Exercise passage:
------------

WASHINGTON (AP) —Starting this new year, the government is charging a new fee to your health insurance plan for research to find out which drugs, medical procedures, tests and treatments work best. But what will Americans do with the answers?
The goal of the research, part of a little-known provision of President Barack Obama's health care law, is to answer basic questions such as whether that new prescription drug advertised on TV really works better than an old generic costing much less.
But, in the politically charged environment surrounding health care, the idea of medical effectiveness research is eyed with suspicion. The insurance fee could be branded a tax and drawn into the vortex of election-year politics.
The Patient-Centered Outcomes Research Institute — a quasi-governmental agency created by Congress to carry out the research — has yet to commission a single head-to-head comparison, although its director is anxious to begin.
The government is already providing the institute with some funding: The $1-per-person insurance fee went into effect Sunday but the Treasury Department says it's not likely to be collected for another year, though insurers would still owe the money. The fee doubles to $2 per covered person in its second year and thereafter rises with inflation. The IRS is expected to issue guidance to insurers within the next six months.

------------

Given data:

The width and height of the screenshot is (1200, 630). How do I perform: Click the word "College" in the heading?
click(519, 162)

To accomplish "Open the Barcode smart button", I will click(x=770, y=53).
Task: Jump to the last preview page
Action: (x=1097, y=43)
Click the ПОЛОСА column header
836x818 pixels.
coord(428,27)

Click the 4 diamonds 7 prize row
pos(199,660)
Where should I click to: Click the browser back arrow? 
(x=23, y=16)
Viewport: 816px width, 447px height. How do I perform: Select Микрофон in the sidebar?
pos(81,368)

------------

Your goal: Edit the article on the new health insurance research fee from "The goal of" through "of election-year politics.", replacing "health care" with "medical care" each time it appears.

Exercise result:
The goal of the research, part of a little-known provision of President Barack Obama's medical care law, is to answer basic questions such as whether that new prescription drug advertised on TV really works better than an old generic costing much less.
But, in the politically charged environment surrounding medical care, the idea of medical effectiveness research is eyed with suspicion. The insurance fee could be branded a tax and drawn into the vortex of election-year politics.